What the task asks >>
In the records below, find the line containing "Task: Click the" and print it and every line after it exactly, through the end. Skip pictures.

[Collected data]
- - - - - - -

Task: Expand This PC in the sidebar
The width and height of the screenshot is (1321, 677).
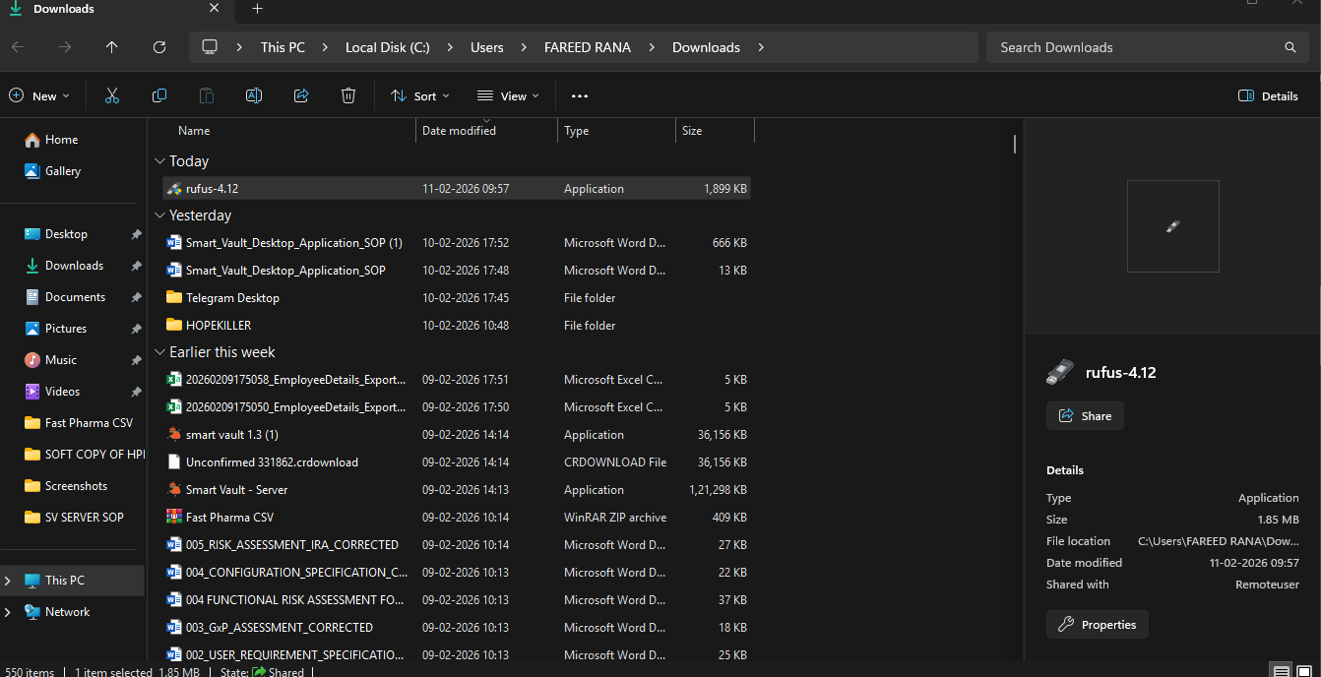Action: [7, 580]
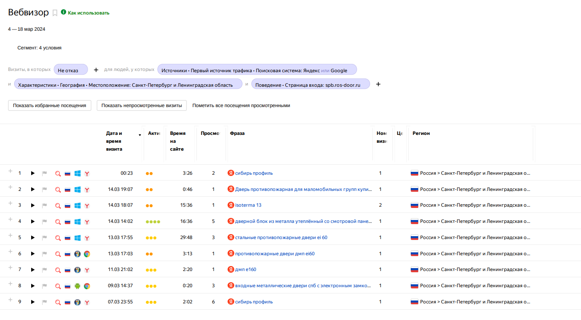
Task: Toggle the favorite flag for visit 7
Action: click(x=44, y=270)
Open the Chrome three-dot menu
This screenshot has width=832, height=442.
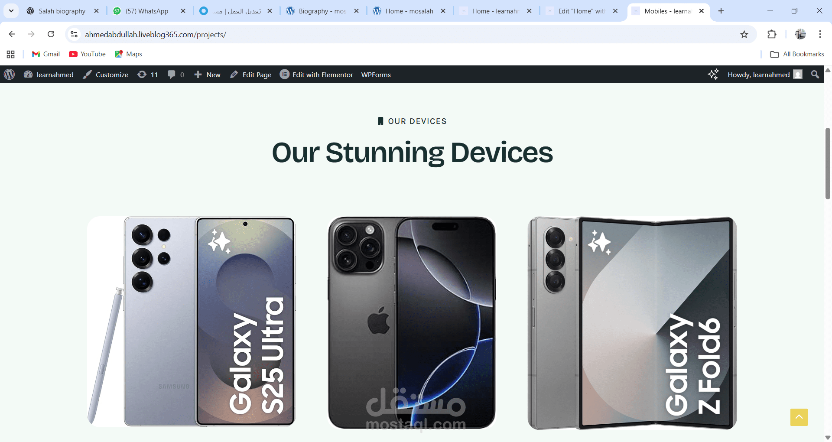point(820,35)
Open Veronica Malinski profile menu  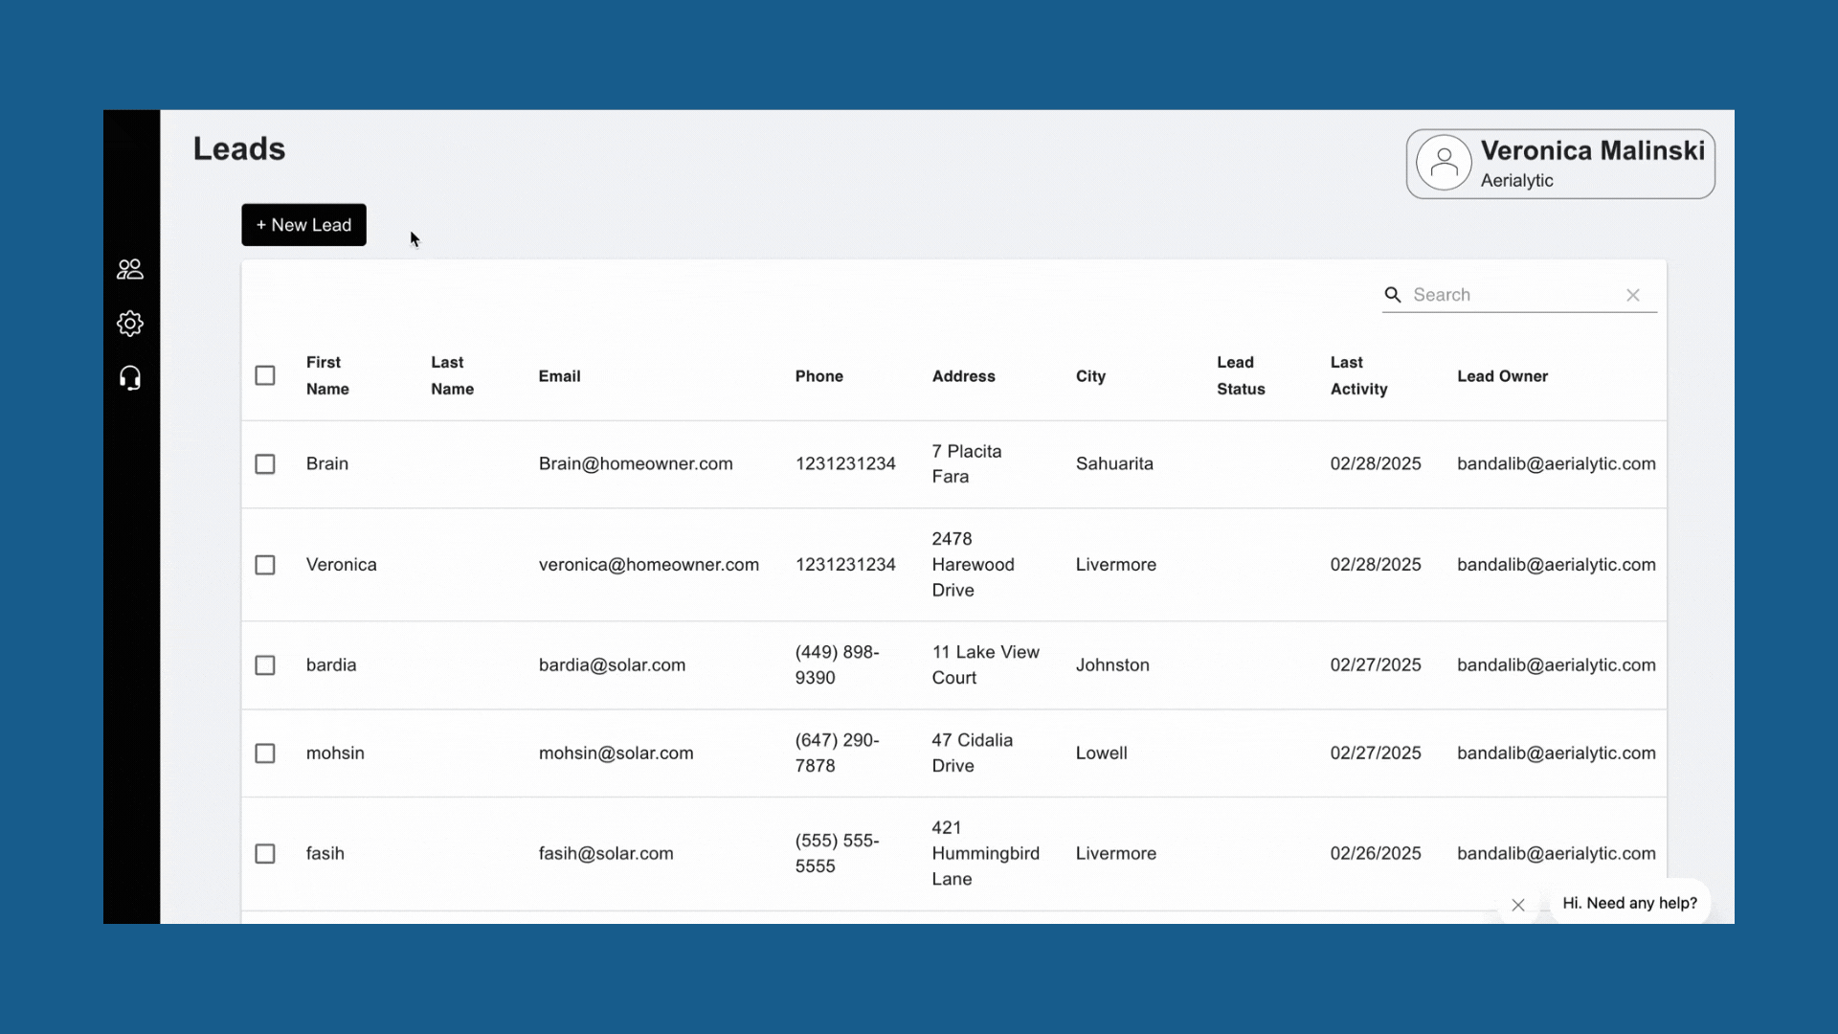pos(1560,164)
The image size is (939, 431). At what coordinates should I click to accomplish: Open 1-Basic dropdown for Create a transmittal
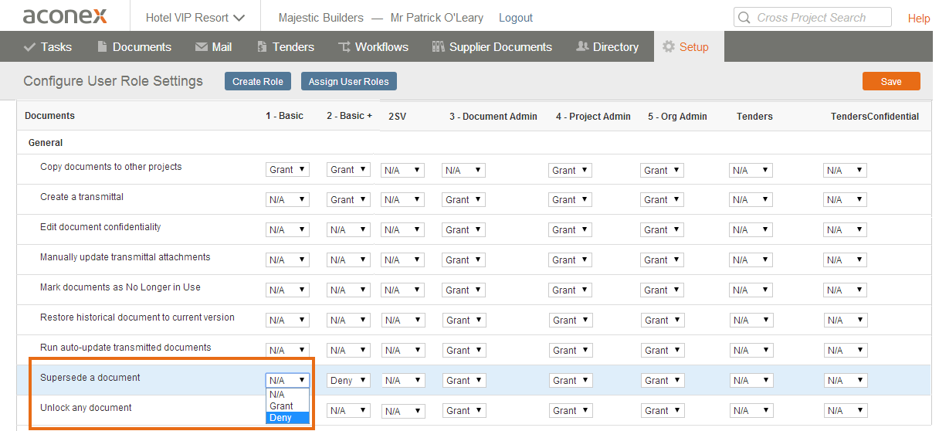[x=287, y=200]
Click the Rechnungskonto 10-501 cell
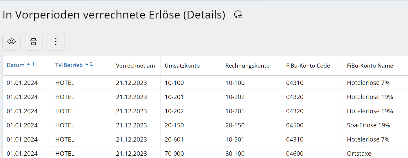This screenshot has height=158, width=408. tap(235, 140)
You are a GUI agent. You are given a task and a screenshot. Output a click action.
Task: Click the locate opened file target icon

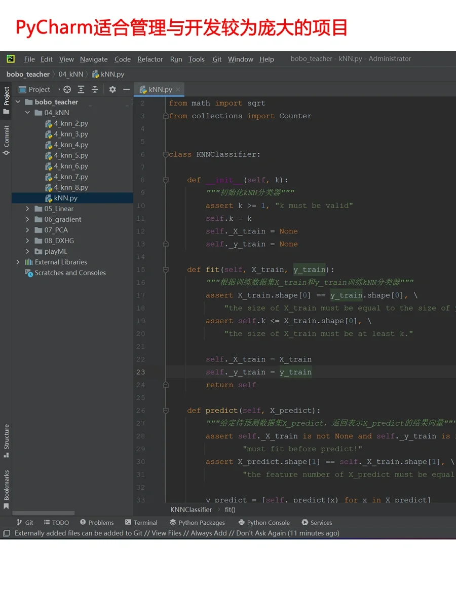[67, 89]
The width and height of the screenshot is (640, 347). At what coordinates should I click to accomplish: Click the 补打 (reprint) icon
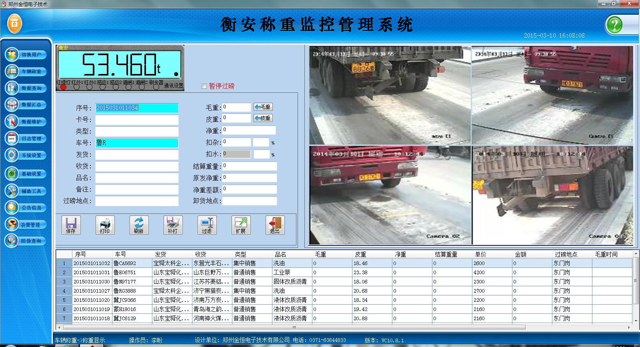[x=173, y=225]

- - - - - - -

Written reply >>
Task: Click the locate opened file target icon

[67, 89]
The width and height of the screenshot is (640, 347). At what coordinates should I click to accomplish: Click the 补打 (reprint) icon
[x=173, y=225]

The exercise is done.